Dear friends,
When programs grow out of a small prototype, the question of modularization inevitably arises.
At the beginning, everything is manageable: a single file, a clear flow, fast changes. As functionality increases, the classic question emerges:
How should I modularize correctly – and what is the best approach today?
Many of us grew up with the classical approach: clean separation, many PRGs, clear responsibilities. For a long time, this was the gold standard – and in many projects, it still is.
In practice, however, a recurring problem becomes apparent: as modularization increases, not only does structure grow, but often context is lost as well – especially during debugging and in complex execution chains.
At the same time, the reality of development has changed significantly. AI support, mixed stacks (PRG, PHP, JS, HTML), rapid iteration cycles, and debugging in live systems play a very different role today than they did 10 or 20 years ago.
Out of exactly these observations, I started to explore a different approach: Harbourino.
One important clarification: Harbourino is not an “everything-in-one-file” chaos approach.

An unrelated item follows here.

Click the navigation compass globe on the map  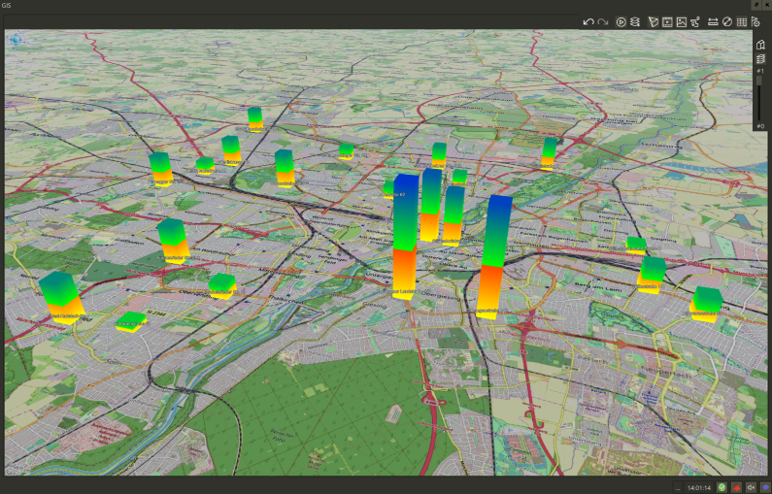tap(16, 40)
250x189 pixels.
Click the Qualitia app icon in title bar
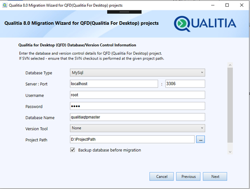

During development, the code remains modular, well-structured, and IDE-friendly, split across many individual code files. The decisive difference lies in delivery and debugging:
The production code is automatically patched into a context-rich single file.
Compact Summary
The Harbourino approach shows why it can be superior to the classical approach today – particularly with regard to debugging, context preservation, and AI-assisted development.
Classical approach
many PRGs, clean functional separation IDE-friendly, familiar, small files but: debugging across many files, loss of context, difficult for AI, fragmented execution logic
Harbourino approach Development: logically separated code files (PRGs, PHP, JS, HTML) → high clarity, IDE support, clean domain separation
Delivery / runtime: automatically patched single-file code → full context, linear debugging, unambiguous logs
What really matters
Debugging is objectively optimal in a single file:
the complete execution flow is visible
no file hopping
clear line numbers and breadcrumbs
AI benefits maximally:
full context in a single prompt
precise block-level patches instead of global assumptions
In mixed projects (PRG / PHP / JS / HTML):
syntax highlighting remains intact at the block level
consistent navigation despite multiple languages
Conclusion & Discussion
The Harbourino approach combines the best of both worlds:
many files for development
one file for debugging, delivery, and AI
This is not a compromise and not a weakening of classical principles, but an evolution under modern conditions: AI, mixed technologies, fast iterations, and production-close debugging.
I am especially interested in practical experience: How do developers who are used to classical modularization react to this approach? Where do you see similar challenges – and what solutions have you found?